3)将含有5μg质粒pIKM2和1mL嗜热厌氧产乙醇杆菌的小青瓶放入超声波仪器的空腔内，空腔内液体的液面略高于玻璃瓶内培养基的液面，但又不至于完全浸没玻璃瓶。如果小青瓶在超声波仪器内腔的液面上漂浮，可以用支架固定。

4)启动超声波仪器。仪器型号为Branson B200(40kHz，19W)，超声波持续时间为20秒。

5)然后向含有质粒pIKM2和嗜热厌氧产乙醇杆菌的小青瓶中加入5mL新鲜的RCM液体培养基，45℃复苏5小时，然后在厌氧工作站中涂布RCM固体培养基(含有250μg/mL卡那霉素)。在厌氧罐中培养5-7天。

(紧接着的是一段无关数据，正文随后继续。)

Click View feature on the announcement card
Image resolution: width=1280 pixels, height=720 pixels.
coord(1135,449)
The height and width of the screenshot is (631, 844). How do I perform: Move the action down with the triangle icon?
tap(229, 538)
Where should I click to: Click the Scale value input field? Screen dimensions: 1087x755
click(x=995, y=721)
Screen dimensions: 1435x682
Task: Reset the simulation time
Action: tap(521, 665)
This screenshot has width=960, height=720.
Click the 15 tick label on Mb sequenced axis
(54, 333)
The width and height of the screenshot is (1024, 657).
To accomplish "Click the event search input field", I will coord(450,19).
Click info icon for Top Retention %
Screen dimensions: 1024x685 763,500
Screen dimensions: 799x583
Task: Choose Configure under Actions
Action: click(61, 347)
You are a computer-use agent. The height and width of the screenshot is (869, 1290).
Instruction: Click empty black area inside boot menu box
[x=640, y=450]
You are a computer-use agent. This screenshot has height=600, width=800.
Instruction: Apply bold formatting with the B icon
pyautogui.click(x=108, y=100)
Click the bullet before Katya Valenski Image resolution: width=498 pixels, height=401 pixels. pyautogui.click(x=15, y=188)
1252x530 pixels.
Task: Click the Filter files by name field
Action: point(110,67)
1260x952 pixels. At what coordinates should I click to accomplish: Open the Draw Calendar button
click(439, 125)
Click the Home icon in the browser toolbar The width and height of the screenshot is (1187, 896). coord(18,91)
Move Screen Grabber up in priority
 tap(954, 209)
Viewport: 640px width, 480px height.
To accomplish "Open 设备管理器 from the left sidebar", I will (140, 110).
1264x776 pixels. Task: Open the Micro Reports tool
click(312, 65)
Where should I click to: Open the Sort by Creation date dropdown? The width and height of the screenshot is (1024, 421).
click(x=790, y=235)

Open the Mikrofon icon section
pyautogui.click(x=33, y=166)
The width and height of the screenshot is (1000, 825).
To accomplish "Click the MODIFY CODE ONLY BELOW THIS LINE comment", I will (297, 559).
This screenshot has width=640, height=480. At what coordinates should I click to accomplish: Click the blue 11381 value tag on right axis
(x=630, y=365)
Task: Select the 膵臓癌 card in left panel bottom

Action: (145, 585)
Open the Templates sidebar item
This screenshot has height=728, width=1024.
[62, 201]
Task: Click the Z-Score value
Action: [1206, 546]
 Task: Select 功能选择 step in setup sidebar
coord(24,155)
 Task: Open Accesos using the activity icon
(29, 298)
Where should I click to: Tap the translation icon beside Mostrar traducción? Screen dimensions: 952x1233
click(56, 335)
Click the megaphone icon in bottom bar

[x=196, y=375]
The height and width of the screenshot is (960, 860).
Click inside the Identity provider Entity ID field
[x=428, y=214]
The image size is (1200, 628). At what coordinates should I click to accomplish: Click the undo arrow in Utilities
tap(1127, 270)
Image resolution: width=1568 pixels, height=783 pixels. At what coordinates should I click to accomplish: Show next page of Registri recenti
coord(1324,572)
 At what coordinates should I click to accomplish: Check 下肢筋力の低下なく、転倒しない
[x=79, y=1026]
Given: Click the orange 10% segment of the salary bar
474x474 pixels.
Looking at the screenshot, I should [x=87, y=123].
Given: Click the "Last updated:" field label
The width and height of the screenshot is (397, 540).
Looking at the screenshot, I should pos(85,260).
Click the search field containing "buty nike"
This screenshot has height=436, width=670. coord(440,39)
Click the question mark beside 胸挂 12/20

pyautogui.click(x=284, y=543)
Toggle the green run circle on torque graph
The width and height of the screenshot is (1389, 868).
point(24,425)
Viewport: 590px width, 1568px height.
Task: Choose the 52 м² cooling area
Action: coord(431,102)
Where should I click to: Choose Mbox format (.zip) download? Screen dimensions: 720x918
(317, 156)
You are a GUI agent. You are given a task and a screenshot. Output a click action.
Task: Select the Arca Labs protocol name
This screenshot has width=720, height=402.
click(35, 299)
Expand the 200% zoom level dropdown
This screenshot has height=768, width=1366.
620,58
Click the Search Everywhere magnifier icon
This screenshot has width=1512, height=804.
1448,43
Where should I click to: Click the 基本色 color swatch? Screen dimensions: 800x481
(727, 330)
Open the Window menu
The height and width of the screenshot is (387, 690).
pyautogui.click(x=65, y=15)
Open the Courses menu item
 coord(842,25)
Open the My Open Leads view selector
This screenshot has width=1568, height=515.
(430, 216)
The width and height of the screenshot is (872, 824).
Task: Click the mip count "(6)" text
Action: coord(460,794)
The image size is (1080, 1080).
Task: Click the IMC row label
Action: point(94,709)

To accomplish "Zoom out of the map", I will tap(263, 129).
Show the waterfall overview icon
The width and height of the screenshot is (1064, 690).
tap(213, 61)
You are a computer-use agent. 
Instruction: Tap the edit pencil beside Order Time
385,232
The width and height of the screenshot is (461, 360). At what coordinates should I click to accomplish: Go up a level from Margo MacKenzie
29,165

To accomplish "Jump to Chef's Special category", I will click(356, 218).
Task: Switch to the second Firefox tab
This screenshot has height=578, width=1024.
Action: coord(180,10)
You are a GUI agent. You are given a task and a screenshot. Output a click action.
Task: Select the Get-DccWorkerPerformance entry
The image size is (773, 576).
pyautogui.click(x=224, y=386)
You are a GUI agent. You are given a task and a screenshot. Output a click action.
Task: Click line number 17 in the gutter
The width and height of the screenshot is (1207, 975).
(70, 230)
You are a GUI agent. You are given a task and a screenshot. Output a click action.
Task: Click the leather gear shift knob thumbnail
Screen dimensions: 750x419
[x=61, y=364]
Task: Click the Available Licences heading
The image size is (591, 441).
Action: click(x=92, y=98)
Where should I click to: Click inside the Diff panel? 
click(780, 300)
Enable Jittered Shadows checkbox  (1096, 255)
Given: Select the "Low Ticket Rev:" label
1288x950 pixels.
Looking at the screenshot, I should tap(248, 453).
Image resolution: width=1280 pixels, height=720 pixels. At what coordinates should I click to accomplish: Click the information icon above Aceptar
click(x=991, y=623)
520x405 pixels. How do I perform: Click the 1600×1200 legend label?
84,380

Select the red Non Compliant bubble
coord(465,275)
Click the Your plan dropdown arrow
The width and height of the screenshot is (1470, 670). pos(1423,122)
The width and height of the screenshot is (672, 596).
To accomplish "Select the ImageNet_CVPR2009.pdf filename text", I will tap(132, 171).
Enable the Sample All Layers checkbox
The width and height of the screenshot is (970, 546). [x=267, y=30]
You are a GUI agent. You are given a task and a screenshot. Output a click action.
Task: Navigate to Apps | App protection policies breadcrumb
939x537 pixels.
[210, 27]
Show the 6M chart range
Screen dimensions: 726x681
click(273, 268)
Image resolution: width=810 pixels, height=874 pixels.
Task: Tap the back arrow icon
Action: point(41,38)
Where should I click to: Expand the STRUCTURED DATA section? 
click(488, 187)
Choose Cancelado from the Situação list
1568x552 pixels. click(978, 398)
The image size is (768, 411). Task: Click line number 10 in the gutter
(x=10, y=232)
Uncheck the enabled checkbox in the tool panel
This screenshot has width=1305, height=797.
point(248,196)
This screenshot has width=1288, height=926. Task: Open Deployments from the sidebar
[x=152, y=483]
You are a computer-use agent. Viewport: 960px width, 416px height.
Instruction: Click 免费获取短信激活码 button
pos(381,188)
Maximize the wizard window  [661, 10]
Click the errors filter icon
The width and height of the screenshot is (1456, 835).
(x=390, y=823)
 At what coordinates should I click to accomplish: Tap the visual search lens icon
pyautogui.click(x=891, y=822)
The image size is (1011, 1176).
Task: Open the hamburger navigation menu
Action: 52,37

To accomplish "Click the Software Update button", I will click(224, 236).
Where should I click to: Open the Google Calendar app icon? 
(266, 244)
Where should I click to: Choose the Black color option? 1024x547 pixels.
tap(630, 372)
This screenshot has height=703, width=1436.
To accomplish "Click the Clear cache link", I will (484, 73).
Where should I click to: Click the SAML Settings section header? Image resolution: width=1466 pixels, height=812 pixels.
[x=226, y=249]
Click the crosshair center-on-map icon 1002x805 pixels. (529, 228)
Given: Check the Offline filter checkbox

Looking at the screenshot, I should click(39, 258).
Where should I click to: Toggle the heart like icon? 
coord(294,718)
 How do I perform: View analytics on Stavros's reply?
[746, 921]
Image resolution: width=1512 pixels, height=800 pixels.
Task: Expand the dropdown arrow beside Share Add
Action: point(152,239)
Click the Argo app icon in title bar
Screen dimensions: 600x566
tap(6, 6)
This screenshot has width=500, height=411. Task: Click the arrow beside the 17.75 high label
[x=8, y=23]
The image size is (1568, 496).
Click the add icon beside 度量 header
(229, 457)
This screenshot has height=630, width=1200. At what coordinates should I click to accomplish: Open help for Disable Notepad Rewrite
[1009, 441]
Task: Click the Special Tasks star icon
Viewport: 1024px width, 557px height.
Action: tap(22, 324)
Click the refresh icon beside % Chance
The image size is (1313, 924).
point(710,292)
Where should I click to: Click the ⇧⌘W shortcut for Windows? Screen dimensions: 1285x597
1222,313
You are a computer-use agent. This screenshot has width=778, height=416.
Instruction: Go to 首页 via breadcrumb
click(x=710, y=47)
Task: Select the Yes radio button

6)在RCM固体平板上挑取单克隆，采用PCR方法鉴定阳性菌落。同时对于转化子的培养物，采用已经公知的方法检测β-葡聚糖酶活性。如果转化成功，则能够检测到酶活。阳性对照为商品化的β-葡聚糖酶，阴性对照为不含有β-葡聚糖酶基因的空载体转化的嗜热厌氧乙醇杆菌。此时阳性转化子的比活力为0.9U/mg，而不含有β-葡聚糖酶基因的空载体转化的嗜热厌氧乙醇杆菌没有任何活性。

实施例3

本发明提供的低频超声波转化方法在细胞发酵和代谢工程中的应用(以纳米颗粒转化不动杆菌Acinetobacter sp.为例)

1)在5L反应器中培养不动杆菌至对数生长时期；

2)向反应器中加入纳米金粒(Gold nanoparticles)。

3)连续或者间歇启动超声波：40kHZ，10秒。此时纳米颗粒会被摄入细胞内部，启动随后的细胞内代谢调控过程。

4)用无菌生理盐水洗涤细胞，然后利用透射电镜观察纳米金粒在不动杆菌中的分布。如果转化成功，纳米金粒会在菌体内部形成颗粒状阴影(见图2)。